The AAT has found that interest paid by a married couple on 3 loan accounts was not deductible as they failed to establish that the interest was incurred in deriving their assessable income or in carrying on a business.
The taxpayers, Mr and Mrs J, sought to claim these deductions for the 2010 and 2011 income years. They were out of time to request amended assessments, so they objected to the original assessments. The Commissioner disallowed the objections and the taxpayers applied to the AAT to review those objection decisions.
The evidence presented to the AAT did not make the situation clear and neither taxpayer gave oral evidence before the Tribunal. Their statement of facts asserted that they were the directors of a company, which formed a partnership with a second company. However, Mrs J’s statutory declaration provided that she, and not the company, was in partnership with the second company. The taxpayers claimed that they financed various business purchases by drawing money from their home loan facility. For example, they claimed to have spent $30,000 in December 2003 to purchase a backhoe, but produced no evidence to support this claim. They also said they spent $50,000 in September 2004 to buy out their “partners’ share of the business”, but the share sale agreement was dated May 2005.

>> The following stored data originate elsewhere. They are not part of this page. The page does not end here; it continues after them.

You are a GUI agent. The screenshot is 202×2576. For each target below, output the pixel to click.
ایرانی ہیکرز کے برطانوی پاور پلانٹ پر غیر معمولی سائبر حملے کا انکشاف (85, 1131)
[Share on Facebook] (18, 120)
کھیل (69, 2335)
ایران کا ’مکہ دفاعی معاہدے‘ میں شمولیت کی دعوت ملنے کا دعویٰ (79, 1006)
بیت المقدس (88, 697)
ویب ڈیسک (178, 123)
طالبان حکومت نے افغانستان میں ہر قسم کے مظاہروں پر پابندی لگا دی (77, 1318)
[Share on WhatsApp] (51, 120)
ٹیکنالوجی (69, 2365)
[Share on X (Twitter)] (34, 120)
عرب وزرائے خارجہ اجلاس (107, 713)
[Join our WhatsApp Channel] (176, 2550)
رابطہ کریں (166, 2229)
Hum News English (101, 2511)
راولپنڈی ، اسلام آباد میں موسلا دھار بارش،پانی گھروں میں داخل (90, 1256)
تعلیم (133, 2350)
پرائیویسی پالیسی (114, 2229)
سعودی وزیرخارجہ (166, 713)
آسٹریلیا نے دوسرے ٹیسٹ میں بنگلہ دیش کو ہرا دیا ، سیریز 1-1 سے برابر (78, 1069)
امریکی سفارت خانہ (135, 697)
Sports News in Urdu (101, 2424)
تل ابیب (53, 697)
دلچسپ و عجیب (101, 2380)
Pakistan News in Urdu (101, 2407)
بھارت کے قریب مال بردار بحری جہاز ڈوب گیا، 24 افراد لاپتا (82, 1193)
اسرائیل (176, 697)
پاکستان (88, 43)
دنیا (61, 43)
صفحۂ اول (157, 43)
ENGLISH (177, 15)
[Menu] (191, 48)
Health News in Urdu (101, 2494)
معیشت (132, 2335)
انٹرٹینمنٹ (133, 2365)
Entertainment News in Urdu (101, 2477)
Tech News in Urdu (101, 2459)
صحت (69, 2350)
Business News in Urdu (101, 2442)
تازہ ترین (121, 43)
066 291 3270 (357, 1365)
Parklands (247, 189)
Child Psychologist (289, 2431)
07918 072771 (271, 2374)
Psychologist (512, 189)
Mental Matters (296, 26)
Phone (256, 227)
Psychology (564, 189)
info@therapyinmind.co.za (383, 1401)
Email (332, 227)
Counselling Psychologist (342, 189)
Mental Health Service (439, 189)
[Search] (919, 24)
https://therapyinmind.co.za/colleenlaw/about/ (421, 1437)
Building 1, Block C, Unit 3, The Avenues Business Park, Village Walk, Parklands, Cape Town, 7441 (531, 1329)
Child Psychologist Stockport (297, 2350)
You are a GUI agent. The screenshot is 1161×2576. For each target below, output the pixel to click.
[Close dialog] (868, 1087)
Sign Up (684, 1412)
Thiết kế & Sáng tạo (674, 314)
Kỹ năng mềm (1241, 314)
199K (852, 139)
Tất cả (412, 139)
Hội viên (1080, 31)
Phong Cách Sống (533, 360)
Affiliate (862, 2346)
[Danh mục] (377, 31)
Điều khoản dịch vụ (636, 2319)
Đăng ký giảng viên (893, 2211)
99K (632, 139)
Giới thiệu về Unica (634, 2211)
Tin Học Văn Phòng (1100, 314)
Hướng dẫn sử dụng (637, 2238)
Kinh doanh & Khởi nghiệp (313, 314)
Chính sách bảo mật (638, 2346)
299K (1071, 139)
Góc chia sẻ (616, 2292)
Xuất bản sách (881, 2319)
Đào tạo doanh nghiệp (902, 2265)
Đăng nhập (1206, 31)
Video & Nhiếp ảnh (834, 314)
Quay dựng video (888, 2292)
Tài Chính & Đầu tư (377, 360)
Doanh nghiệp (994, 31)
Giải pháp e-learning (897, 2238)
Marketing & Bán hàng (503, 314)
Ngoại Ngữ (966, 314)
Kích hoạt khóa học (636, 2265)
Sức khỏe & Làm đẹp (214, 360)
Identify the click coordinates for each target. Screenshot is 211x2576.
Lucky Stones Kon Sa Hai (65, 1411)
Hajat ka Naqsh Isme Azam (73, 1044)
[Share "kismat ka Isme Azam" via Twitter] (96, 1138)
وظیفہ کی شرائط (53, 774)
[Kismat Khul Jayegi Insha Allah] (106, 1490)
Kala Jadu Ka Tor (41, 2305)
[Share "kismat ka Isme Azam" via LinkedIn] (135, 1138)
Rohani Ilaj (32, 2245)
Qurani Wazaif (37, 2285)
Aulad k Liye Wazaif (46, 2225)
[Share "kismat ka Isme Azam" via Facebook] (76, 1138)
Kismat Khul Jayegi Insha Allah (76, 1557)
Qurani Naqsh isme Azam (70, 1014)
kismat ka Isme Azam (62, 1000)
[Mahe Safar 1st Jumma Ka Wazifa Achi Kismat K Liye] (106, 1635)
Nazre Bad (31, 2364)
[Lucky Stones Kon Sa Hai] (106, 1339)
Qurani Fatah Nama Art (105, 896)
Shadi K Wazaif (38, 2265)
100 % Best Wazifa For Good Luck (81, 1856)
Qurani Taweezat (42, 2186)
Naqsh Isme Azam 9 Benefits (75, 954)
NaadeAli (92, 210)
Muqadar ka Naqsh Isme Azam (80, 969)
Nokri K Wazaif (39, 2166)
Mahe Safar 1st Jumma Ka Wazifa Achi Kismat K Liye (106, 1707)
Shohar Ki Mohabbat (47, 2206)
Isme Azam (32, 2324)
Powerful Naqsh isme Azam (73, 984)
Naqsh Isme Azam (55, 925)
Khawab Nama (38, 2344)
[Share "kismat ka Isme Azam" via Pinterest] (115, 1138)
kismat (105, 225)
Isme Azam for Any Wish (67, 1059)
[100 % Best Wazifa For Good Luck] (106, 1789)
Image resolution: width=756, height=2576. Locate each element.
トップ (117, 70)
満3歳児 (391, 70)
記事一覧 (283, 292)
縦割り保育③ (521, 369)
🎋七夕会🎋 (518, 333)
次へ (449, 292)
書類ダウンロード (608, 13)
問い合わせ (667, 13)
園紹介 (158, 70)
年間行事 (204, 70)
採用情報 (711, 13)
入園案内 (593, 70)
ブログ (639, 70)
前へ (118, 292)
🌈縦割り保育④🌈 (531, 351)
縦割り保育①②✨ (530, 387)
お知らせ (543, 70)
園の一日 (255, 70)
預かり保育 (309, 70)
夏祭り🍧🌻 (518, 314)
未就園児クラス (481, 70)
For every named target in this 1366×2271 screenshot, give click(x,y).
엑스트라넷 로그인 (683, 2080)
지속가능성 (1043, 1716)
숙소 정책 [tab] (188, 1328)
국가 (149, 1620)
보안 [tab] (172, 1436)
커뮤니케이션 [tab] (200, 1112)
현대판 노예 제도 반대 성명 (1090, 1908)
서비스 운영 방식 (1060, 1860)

The AAT speculated that the most likely scenario was that the partnership was originally carried on by the 2 companies, and then – after May 2005 – operated by the first company alone. In this situation, any interest paid would have been incurred in producing the assessable income of another entity. Accordingly, due to the lack of evidence, the AAT affirmed the Commissioner’s objection decisions.
(Re Jarvis and FCT [2016] AATA 99, AAT, File Nos 2014/5984-5985, Frost DP, 24 February 2016.)